→ Problem to work on:
From the line with "You are a GUI" through the line with "Task: Click the Andorra label", repeat the entries verbatim, both end lines included, and add nothing.

===== Given data =====

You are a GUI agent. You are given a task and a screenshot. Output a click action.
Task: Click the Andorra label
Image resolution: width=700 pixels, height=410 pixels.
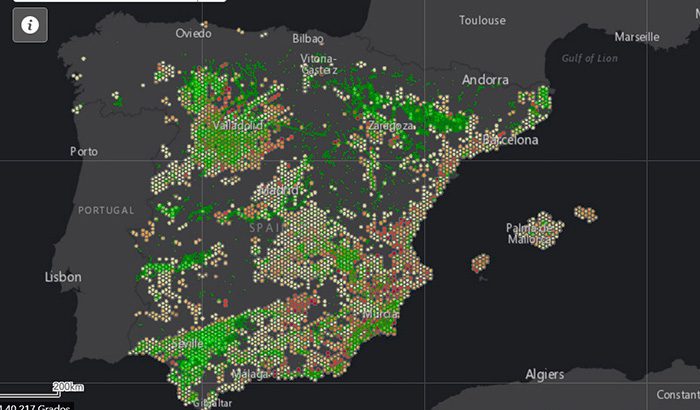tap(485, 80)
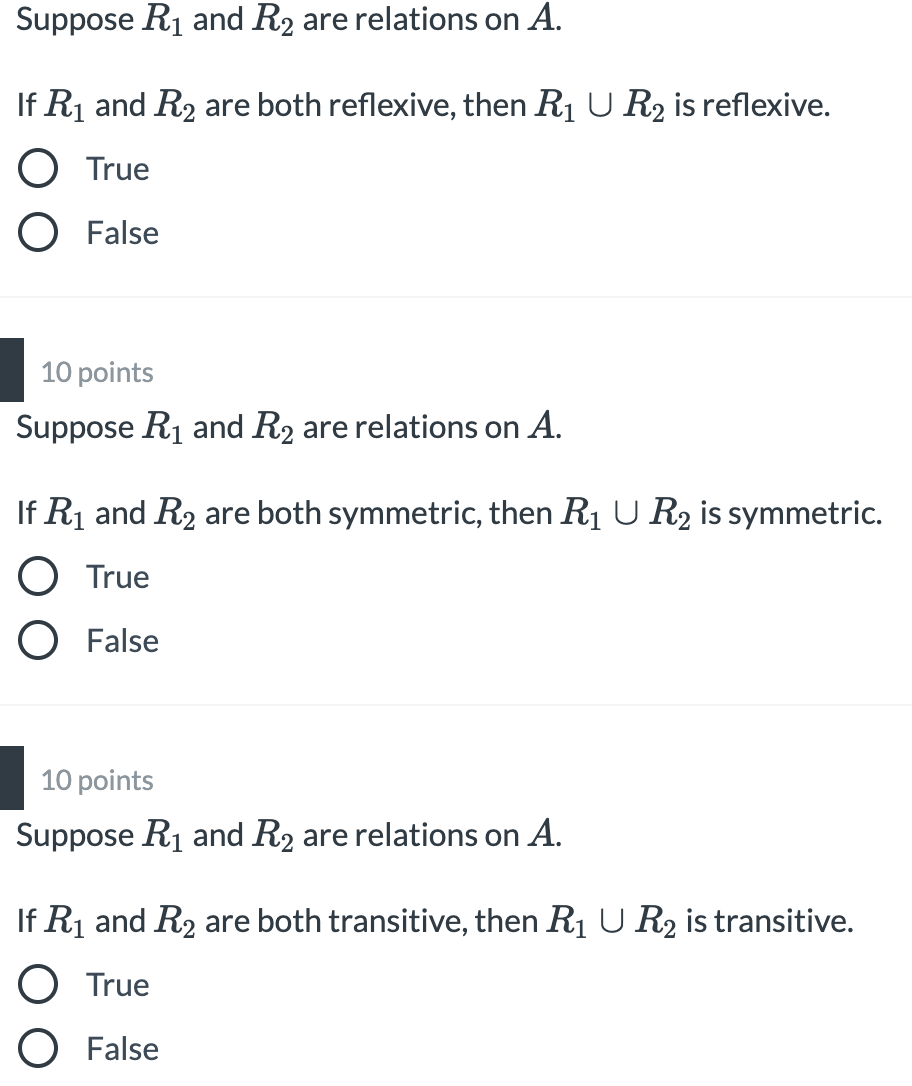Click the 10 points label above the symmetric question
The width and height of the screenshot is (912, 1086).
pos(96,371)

=====
===== Given data =====

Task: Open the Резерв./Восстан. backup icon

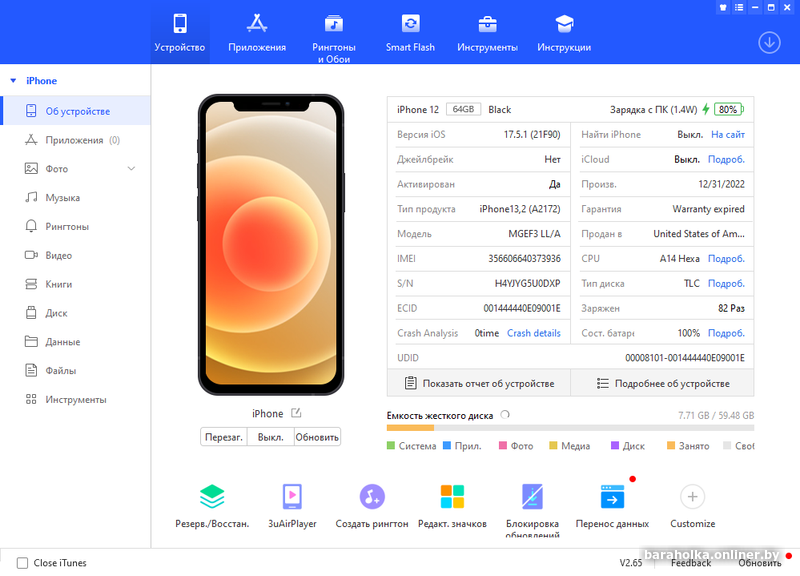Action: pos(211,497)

=====
===== Given data =====

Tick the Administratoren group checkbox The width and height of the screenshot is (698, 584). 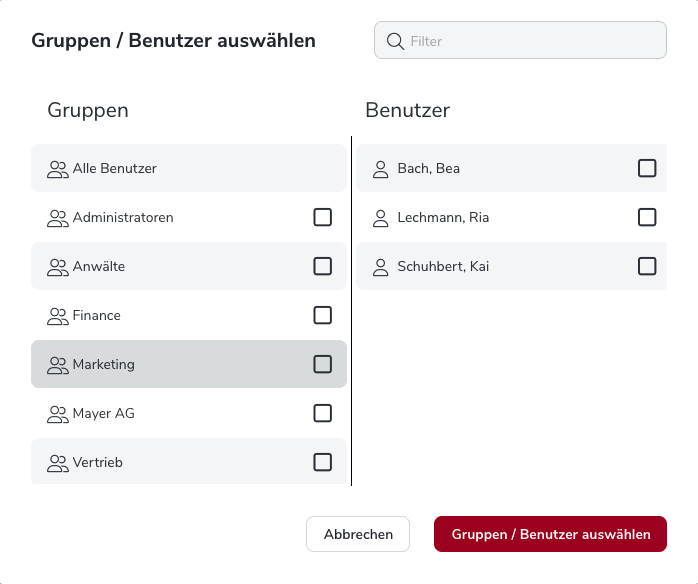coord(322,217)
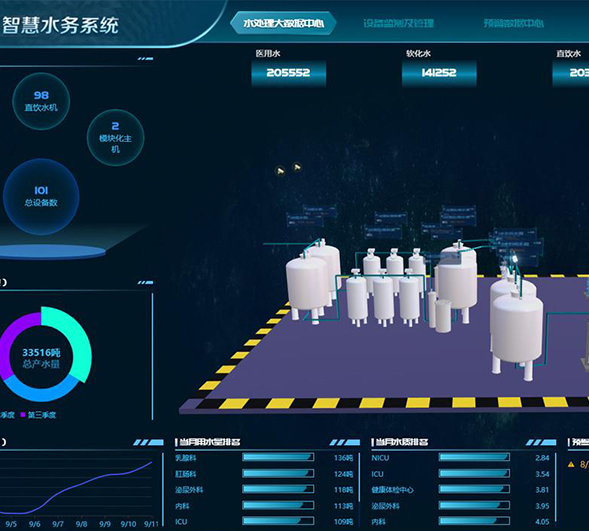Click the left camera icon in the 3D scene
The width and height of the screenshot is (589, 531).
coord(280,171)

=====

→ Answer to this exercise:
You are a GUI agent. You are given a task and a screenshot. Output a click action.
Task: Click the Andorra label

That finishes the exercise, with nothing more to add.